Rabbimizin abes yaratmayacağına iman etmişsek, biricikliğimizin de sadece bize ait ve bizimle başarılacak bir vazifeye tekabül ettiğini görmemiz gerekir. Neyi, niye yapacağını keşfetmek; içine atıldığımız şu devranda sadece bizim eylememizi bekleyen bir yer, şahıs, zaman olduğunu bilmek demektir. Sadece bizim müdahalemizi bekleyen bir yer, bir zaman ya da birisi varsa buna bizden başkası erişemeyecek demektir. Mesela bu, bir mazlumun gözyaşını silmekse, onu bizden başkası silemeyecek; mesela bu, bir kötülüğü engellemekse onu bizden başkası engelleyemeyecektir. Bu ne büyük bir mesuliyettir!
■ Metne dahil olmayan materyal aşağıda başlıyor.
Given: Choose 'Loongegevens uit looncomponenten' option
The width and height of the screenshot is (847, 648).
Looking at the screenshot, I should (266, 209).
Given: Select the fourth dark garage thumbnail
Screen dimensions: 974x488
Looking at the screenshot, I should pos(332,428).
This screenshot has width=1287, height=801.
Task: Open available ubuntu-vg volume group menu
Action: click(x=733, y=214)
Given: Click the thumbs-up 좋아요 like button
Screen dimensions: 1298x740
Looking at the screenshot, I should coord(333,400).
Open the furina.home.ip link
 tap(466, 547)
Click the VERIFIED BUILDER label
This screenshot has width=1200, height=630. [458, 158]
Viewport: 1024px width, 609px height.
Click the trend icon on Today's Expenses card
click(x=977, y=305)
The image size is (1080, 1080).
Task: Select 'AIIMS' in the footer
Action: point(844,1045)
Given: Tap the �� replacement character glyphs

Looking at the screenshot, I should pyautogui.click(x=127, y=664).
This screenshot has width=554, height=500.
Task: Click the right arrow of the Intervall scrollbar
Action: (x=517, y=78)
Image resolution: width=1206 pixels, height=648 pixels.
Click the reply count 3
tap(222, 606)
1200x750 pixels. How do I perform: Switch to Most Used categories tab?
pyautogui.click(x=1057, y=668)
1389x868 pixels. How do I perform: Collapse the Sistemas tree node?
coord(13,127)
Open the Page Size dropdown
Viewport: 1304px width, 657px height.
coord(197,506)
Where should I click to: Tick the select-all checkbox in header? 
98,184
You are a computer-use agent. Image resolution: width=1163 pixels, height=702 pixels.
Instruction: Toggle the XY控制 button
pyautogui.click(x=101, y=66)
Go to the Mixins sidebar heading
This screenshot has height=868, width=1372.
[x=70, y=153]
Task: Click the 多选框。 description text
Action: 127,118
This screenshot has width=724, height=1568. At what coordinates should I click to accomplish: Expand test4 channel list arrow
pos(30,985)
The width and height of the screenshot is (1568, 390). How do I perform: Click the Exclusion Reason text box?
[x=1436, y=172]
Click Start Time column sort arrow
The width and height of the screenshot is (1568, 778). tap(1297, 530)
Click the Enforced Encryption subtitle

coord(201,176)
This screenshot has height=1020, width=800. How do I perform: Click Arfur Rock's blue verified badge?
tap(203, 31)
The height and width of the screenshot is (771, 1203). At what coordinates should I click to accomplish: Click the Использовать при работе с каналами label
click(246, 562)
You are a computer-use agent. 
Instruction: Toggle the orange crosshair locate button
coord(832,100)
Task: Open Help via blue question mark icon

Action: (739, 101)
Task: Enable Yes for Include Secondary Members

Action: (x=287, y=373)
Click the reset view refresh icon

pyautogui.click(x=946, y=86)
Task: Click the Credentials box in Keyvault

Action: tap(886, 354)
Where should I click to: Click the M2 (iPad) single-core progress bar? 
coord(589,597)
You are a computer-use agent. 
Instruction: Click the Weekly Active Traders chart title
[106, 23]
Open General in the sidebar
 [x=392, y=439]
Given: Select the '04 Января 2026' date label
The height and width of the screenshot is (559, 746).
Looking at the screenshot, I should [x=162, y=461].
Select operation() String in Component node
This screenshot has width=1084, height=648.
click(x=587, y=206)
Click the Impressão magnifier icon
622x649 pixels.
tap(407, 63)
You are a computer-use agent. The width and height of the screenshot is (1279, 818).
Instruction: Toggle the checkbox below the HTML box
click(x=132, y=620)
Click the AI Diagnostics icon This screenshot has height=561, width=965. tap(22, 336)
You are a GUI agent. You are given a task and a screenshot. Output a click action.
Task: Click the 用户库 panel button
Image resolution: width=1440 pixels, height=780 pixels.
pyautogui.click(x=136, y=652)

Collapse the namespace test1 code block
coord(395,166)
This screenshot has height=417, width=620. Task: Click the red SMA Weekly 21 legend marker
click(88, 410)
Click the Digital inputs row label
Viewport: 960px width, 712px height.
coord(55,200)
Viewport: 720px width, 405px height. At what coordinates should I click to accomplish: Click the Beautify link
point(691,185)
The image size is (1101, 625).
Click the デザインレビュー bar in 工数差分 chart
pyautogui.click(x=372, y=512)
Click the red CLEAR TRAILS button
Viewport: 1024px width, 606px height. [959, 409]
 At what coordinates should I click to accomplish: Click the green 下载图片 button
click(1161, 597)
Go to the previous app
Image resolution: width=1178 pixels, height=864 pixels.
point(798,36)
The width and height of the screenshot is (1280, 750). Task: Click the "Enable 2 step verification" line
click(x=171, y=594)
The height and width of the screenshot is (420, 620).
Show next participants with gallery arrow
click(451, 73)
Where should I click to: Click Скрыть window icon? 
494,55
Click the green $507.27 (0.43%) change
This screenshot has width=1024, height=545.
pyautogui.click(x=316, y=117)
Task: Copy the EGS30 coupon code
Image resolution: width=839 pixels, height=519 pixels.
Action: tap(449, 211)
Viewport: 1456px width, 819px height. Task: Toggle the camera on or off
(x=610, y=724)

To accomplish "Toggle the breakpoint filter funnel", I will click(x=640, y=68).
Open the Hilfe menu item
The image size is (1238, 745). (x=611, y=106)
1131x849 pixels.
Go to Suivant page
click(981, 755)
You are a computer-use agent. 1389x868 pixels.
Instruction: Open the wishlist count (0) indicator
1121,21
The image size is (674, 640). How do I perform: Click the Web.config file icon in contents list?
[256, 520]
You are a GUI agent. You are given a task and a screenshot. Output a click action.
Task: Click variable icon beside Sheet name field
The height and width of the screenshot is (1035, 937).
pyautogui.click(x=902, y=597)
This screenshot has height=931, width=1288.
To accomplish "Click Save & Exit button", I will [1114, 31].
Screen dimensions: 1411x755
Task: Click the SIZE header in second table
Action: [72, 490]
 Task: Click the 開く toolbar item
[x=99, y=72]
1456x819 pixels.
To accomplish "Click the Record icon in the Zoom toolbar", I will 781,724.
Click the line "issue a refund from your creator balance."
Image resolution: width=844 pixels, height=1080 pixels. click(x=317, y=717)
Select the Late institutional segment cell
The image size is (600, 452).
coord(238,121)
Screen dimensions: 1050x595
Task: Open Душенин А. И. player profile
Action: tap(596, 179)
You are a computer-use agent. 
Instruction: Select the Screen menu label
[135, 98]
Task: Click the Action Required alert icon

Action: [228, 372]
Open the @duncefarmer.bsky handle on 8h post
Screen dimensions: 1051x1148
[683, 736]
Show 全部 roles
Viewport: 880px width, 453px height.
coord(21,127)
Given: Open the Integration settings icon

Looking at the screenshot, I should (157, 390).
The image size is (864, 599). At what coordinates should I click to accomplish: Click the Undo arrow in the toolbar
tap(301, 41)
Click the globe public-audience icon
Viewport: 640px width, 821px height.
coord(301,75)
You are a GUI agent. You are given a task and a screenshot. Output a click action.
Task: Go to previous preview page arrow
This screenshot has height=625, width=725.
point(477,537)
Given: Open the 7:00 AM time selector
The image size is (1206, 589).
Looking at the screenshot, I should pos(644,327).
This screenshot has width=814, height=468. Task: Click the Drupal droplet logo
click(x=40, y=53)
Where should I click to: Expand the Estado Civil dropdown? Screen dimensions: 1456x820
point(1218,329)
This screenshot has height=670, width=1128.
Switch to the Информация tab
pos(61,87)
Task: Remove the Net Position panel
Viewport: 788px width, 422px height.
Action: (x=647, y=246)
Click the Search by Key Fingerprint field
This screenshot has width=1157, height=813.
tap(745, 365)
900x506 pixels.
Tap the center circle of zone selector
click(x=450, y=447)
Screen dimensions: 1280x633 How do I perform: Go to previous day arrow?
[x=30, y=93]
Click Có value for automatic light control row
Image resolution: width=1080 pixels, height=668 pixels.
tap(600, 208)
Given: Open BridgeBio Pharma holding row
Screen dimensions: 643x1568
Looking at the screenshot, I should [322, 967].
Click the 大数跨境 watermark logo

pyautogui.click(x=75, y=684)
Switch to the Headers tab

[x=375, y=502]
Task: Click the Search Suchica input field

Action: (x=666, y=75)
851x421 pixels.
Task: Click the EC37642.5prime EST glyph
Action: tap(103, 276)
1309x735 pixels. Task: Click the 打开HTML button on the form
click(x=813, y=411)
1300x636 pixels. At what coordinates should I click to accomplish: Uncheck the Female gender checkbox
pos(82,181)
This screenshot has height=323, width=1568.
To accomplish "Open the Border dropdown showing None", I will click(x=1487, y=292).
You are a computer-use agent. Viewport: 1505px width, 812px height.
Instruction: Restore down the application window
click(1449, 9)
İnsanların hepsi yaratılış amaçlarına uygun yaşasa ve dünya güllük gülistanlık bir yere dönüşse de fert olarak yapmamız gerekeni yapmıyorsak bir şey hep eksik kalacak. O eksiklik bedeli ödenecek bir maliyet ortaya çıkaracak ve bunun faturası bize kesilecek. Eksik kalan şey bize yazılmış vazife ya da hakkımızdaki murâddır. İmtihan, bunu zamanında keşfedip, vazifemizi tez elden yerine getirmek için yola koyulmayı başarmaktır. Ortada taşınacak bir yük var. Bunu kimseye tahvil edemeyiz çünkü herkesin yükü ayrıdır. Herkeste farklı bir zamir, farklı bir ruh, farklı “şâkile” vardır ve bunun sorgusu özel, karşılığı da sadece sahibine hastır.

Yapılacak güzel işler bellidir, amel-i sâlih de tarif edilmiştir. Ama iman ederek eylemek, güzel işe damgasını vurmak ve dolayısıyla o işi kalbin ameli yapmak kolay değildir. Bir büyük imtihan da işte budur. Güzel işler çeşit çeşittir. İşe güzelliğini veren kalpteki niyettir. İşin güzelliği kalpteki niyetin güzelliği ile açığa çıkar. Birisi kalbini ekşiterek bin verir, güzel niyetle bir verenin gerisinde kalır. Niyetin güzelliği şâkileye uymasına bağlıdır. İçimizden gelmeyeni dışımıza aksettiremez, içimize düşmeyenin peşine düşemeyiz. Evet, güzel iş çoktur ama herkes güzeli önce içinde var eder. Gönlümüzü katamadığımız hiçbir iş güzelleşmez.

Gönlümüzü imar ve inşa etmeden, dışta bir imar ve inşa sürecine giremeyeceğimizi fark ettiğimizde imtihanın bize has mahiyetini de anlamaya başlayacağız. Kendisi ile dirilmediğimiz bir hakikati başkasına teklif edemeyiz. İslam bizim kendisi ile dirilmemiz gereken hakikatimizdir. Biz onu gözümüzü açtığımızda cebimizde bulduk. Cebimizdekini kalbimizdeki yapmak bir diğer imtihanımızdır. İslam, üzerimizdeki en büyük nimettir. Allah’ın hoşnutluğunu kazanmayı dileyen, imtihanı geçmek isteyen bunu ancak İslam’la başarabilir, çünkü Allah’ın hakkımızda razı olduğu din odur: “Bugün sizin için dininizi ikmal ettim, üzerinize nimetimi tamamladım ve sizin için din olarak İslâm’ı seçtim” (Mâide, 3)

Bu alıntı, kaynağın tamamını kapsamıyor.